Supplied entries:
________________________________________

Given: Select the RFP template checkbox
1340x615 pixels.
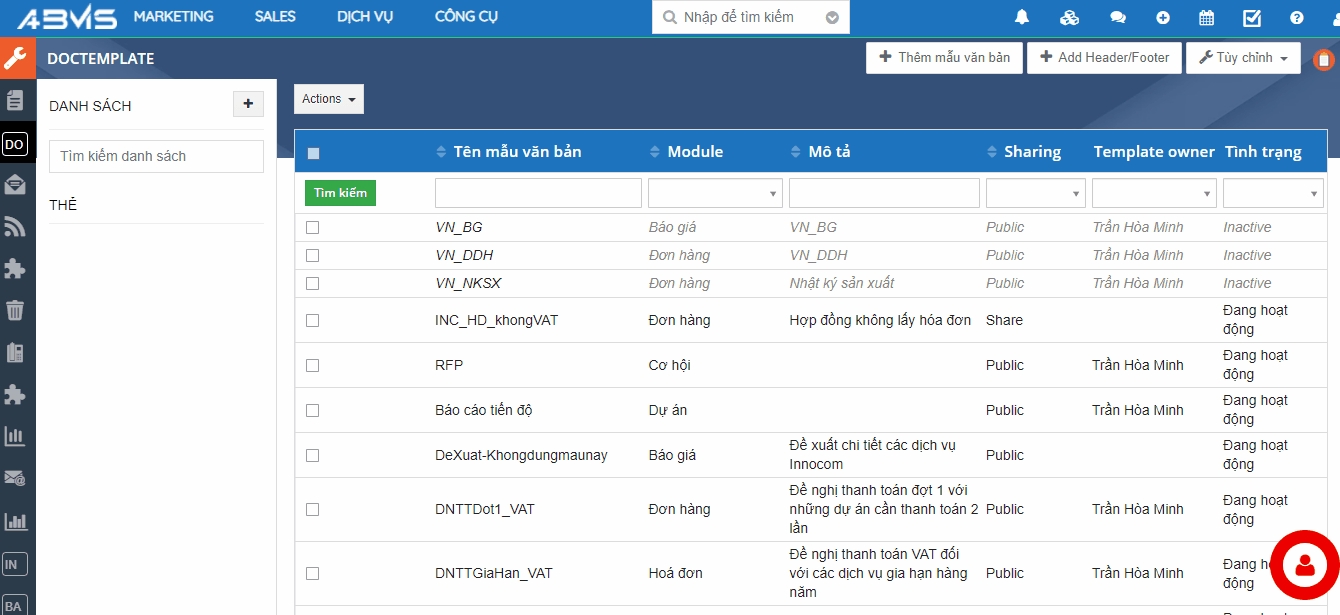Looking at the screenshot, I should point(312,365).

________________________________________

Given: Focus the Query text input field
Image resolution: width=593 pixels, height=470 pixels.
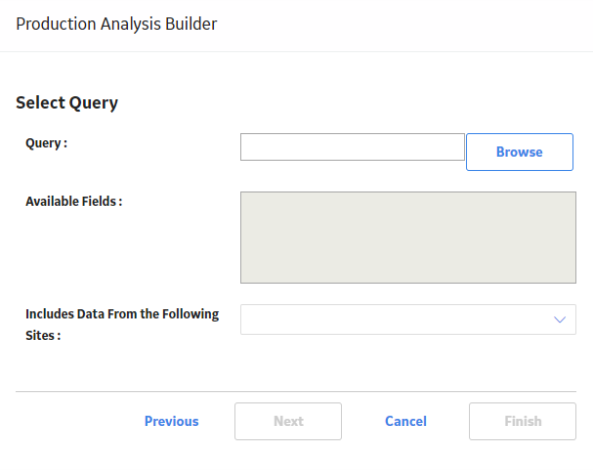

________________________________________

Exercise instructions: Starting at the line above that holds "Given: Focus the Query text input field" and ending at the line that holds "Image resolution: width=593", transcribe each line exactly and include no other lines.

Exercise response:
Given: Focus the Query text input field
Image resolution: width=593 pixels, height=470 pixels.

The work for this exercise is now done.